Notice that even without the final multiplication, just by calculating $\{e^r\}$ we may confirm beyond doubt that the number cannot be rational number (which is the only way of making the above expression an integer), or that it is not a correct rational number if it happens to be rational, for which we would not have to multiply with the large number $31^{31} 2^{2}$ at all. A nice thing to have is $10^{10}$ if we work in decimal notation, but any integer pair $p\ln(q)$ would do equally well.

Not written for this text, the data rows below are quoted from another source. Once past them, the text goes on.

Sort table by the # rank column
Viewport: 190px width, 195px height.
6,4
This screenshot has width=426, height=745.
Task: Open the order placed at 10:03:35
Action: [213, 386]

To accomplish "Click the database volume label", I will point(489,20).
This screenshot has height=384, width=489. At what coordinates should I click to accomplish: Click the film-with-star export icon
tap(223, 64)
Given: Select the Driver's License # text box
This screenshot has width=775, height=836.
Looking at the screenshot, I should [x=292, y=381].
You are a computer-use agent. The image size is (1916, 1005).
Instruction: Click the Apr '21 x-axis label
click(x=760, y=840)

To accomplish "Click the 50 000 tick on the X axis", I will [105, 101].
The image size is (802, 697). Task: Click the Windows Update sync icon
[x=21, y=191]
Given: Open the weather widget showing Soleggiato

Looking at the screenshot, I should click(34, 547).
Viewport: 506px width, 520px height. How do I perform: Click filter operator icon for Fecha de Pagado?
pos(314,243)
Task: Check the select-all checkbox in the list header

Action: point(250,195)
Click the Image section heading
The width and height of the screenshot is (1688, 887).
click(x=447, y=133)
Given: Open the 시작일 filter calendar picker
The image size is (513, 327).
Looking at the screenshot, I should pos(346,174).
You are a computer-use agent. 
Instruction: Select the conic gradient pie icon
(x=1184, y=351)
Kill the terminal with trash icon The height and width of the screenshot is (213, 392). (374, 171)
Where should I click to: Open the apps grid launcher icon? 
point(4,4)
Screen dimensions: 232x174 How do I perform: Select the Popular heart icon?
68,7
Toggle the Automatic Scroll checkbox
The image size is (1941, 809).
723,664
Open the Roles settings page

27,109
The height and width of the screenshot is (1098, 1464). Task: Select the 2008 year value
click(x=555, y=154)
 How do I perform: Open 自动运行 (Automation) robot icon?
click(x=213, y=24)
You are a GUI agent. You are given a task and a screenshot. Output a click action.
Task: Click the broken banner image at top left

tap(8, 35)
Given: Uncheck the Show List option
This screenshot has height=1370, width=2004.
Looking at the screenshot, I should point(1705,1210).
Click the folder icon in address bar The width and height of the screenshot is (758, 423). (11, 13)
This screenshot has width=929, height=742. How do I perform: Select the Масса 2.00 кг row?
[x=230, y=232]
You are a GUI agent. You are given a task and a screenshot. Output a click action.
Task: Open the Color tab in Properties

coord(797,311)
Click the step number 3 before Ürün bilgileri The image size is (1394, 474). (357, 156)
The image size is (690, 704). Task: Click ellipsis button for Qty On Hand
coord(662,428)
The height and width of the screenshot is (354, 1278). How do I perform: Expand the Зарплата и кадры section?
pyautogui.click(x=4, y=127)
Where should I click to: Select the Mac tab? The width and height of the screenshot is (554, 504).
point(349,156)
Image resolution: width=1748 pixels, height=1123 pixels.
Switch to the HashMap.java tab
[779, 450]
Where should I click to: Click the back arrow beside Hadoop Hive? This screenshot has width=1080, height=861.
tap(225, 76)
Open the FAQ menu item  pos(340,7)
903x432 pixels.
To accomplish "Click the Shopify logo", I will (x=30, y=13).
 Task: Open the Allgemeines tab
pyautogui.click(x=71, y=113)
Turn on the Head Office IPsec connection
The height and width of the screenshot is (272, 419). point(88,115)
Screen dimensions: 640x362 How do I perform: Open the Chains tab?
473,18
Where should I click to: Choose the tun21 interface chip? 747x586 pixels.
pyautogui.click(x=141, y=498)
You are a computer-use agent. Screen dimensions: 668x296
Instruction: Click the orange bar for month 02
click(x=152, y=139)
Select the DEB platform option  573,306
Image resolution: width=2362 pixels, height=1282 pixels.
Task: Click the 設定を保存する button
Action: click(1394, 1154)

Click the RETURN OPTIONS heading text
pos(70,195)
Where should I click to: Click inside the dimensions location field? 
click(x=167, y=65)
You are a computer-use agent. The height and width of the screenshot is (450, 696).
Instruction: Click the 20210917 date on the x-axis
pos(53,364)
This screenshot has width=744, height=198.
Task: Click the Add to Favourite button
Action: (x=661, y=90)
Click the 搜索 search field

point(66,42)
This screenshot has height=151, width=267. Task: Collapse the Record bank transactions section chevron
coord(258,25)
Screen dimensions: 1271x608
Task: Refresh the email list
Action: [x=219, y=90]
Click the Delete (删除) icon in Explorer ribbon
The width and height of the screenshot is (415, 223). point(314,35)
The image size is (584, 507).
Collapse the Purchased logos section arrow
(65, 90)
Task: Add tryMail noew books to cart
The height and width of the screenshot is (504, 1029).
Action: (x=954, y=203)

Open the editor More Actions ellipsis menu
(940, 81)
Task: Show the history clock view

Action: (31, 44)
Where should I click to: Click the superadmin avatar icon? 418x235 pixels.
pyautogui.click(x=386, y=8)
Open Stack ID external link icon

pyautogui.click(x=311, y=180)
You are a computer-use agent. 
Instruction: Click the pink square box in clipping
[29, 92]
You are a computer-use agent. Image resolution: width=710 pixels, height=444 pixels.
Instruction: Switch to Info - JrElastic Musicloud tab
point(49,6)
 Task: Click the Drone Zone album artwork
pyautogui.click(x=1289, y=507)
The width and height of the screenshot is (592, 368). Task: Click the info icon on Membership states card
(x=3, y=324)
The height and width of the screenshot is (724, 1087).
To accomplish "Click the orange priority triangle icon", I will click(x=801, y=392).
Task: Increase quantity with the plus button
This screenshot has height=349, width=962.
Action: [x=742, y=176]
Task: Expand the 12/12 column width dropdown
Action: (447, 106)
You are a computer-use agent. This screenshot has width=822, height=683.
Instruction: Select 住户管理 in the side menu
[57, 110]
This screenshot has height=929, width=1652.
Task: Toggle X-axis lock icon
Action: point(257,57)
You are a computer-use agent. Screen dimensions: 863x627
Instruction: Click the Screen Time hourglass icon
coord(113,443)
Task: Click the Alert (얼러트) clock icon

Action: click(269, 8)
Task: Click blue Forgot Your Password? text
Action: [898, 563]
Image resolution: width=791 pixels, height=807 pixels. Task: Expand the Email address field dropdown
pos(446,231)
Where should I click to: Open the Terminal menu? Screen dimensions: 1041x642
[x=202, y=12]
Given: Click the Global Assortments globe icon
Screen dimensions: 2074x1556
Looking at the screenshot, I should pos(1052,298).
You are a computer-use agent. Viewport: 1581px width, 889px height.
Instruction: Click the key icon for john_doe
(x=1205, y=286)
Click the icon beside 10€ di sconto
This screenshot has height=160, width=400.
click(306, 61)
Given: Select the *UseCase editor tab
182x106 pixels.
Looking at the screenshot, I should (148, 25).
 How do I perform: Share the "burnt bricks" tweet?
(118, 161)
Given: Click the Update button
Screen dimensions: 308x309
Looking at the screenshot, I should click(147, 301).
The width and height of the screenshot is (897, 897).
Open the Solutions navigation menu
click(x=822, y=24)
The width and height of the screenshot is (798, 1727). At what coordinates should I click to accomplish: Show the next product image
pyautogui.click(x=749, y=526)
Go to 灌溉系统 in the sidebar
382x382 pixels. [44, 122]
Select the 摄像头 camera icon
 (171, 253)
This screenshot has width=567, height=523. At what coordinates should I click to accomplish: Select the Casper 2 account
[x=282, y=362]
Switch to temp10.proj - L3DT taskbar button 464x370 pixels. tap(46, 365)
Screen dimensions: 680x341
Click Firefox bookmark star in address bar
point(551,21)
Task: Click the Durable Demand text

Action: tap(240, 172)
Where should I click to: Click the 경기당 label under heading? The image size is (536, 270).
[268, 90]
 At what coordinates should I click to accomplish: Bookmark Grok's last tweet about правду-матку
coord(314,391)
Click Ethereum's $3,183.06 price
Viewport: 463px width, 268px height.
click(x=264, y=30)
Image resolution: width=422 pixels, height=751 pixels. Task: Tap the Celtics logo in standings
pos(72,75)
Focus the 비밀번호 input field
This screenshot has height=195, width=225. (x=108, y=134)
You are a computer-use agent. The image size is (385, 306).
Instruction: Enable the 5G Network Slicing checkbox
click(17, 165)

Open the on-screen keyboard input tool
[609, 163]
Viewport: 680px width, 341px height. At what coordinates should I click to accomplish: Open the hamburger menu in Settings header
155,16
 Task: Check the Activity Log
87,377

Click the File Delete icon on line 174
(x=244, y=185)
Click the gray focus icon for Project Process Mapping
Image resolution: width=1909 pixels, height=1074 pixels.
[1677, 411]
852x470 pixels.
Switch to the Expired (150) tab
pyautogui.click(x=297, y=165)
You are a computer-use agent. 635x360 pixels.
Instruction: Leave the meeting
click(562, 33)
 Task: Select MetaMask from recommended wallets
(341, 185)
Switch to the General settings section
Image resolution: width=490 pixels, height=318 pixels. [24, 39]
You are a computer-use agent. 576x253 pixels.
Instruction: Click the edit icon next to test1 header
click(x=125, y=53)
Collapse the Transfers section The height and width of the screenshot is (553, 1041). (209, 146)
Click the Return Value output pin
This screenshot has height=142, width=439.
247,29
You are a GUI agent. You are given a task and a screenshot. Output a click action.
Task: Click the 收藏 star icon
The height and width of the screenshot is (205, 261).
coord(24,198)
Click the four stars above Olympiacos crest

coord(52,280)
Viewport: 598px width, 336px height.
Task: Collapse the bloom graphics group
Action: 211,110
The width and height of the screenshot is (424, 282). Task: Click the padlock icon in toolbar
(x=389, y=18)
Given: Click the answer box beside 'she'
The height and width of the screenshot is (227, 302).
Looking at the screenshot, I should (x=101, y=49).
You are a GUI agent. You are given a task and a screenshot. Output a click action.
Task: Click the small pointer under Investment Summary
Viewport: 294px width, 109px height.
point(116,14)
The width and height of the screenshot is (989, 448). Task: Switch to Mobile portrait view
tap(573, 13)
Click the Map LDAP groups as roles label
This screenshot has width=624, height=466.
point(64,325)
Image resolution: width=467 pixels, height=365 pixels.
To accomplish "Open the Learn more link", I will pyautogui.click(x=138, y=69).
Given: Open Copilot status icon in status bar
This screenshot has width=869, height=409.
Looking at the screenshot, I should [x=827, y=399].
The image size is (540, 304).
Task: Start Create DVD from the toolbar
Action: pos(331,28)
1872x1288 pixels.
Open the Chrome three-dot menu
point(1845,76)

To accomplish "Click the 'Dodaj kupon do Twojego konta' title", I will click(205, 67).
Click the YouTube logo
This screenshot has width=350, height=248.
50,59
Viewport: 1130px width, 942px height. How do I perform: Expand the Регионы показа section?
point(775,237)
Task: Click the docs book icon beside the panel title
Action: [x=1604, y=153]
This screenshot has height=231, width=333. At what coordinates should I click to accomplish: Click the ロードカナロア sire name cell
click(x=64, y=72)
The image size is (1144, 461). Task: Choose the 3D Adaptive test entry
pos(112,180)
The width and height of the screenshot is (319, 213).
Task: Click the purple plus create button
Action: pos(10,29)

Simplifications can be revolving around these two ideas, of course, starting from instantly trying to find the best matching $10^d$ to still using the series with a couple of terms, or trying out only small primes in order to get the simplest possible proof that $e^r$ is not rational and so on.
For example
$$\pi^{\pi+1}\ln(\pi) = 189\ln(2)+r$$
Now you calculate $e^r$ to about 60-digit precision. The worst case scenario is that it is of the form $\frac{p}{2^{189}}$ which would be obvious that it is not from its form. (Not that mathematicians were not capable of using binary form I doubt dealing constantly just with $0$ and $1$ would be beneficial. Still it is a very nice feature to have that $r$ has to stop in binary representation.)
Finally we pick
$e^{\pi^{\pi+1}\ln(\pi)- 56\ln(10)} = 8.874551721831242958746314552254346026884128667654661250051588548428...$
proving it is not an integer. The precision is about 65 digits and it does not end with the stream of $0$'s or possibly $9$'s.
19th century mathematicians were much smarter than this sample of ideas for sure.
Not to forget then about the "and now" part.
All we need is to prove that
$$e^{\pi^{\pi^\pi}\ln(\pi)-2213275961092431622\ln(2)}$$
is irrational. Piece of cake for 22nd century mathematician. :)
The most likely future proof is going to claim that
$$ \{ 1,^{n}\pi | n \in \mathbb{N} \} $$
are all linearly independent over $\mathbb{Q}$, where $^{n}x$ is tetration. Meaning none of exponents is an integer.